● PROVIDED INFORMATION
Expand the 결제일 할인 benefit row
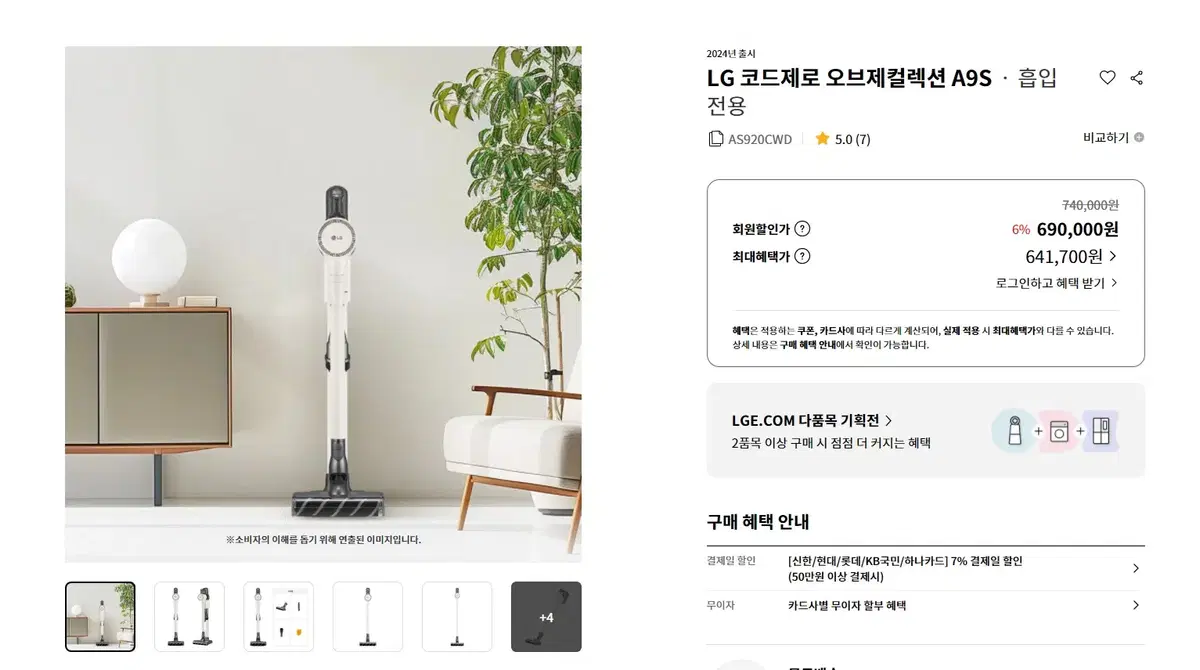The height and width of the screenshot is (670, 1200). (925, 568)
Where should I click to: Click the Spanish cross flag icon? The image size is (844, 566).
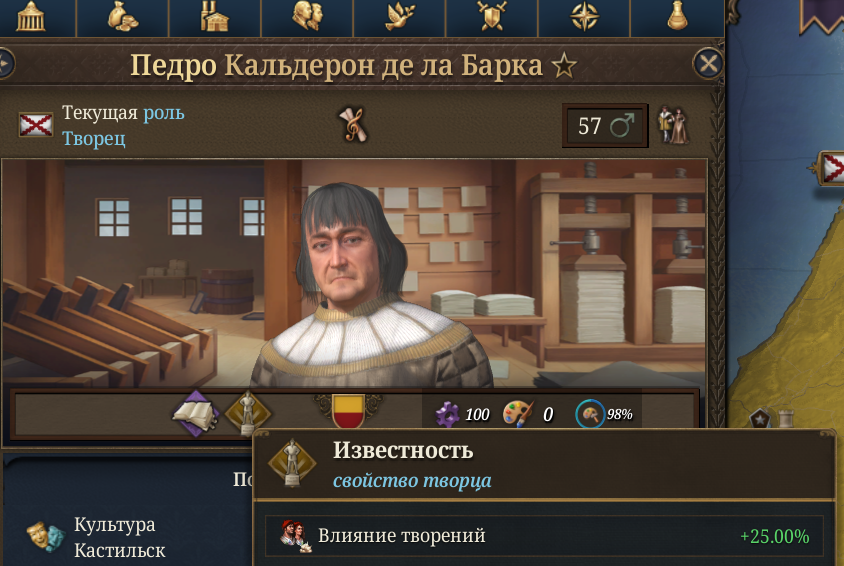(x=36, y=125)
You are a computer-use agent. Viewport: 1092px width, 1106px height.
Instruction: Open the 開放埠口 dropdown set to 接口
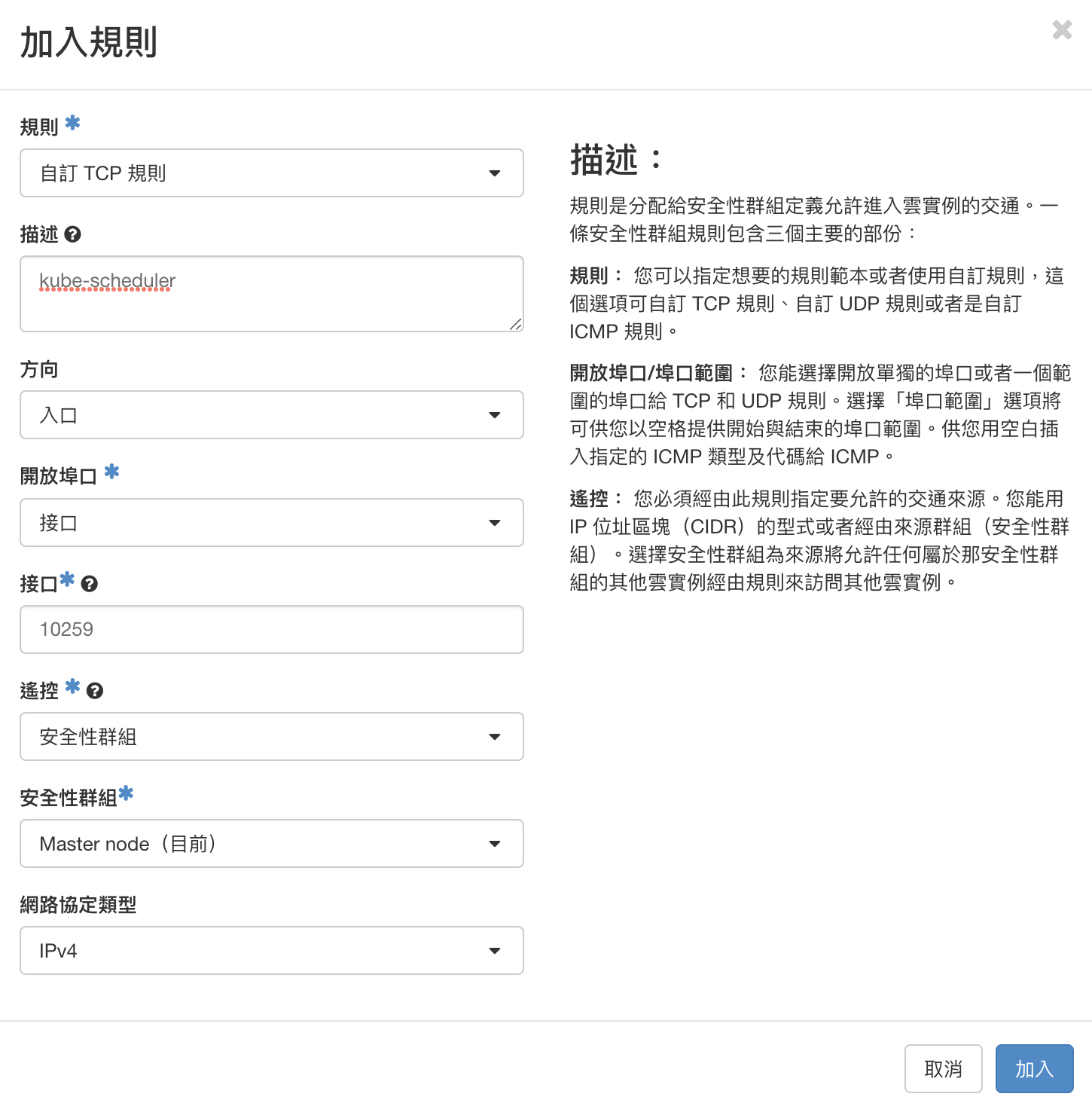(x=271, y=523)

● WHAT YOU ARE ASKED TO DO
Write the lines from the one containing "Where should I" through the end of the data above exactly as they appear, and do not carry over any picture.

● OUTPUT BELOW
Where should I click to: Click the Spanish cross flag icon? The image size is (844, 566).
(x=36, y=125)
You are a computer-use agent. Viewport: 1092px width, 1106px height.
Instruction: Open the 開放埠口 dropdown set to 接口
(x=271, y=523)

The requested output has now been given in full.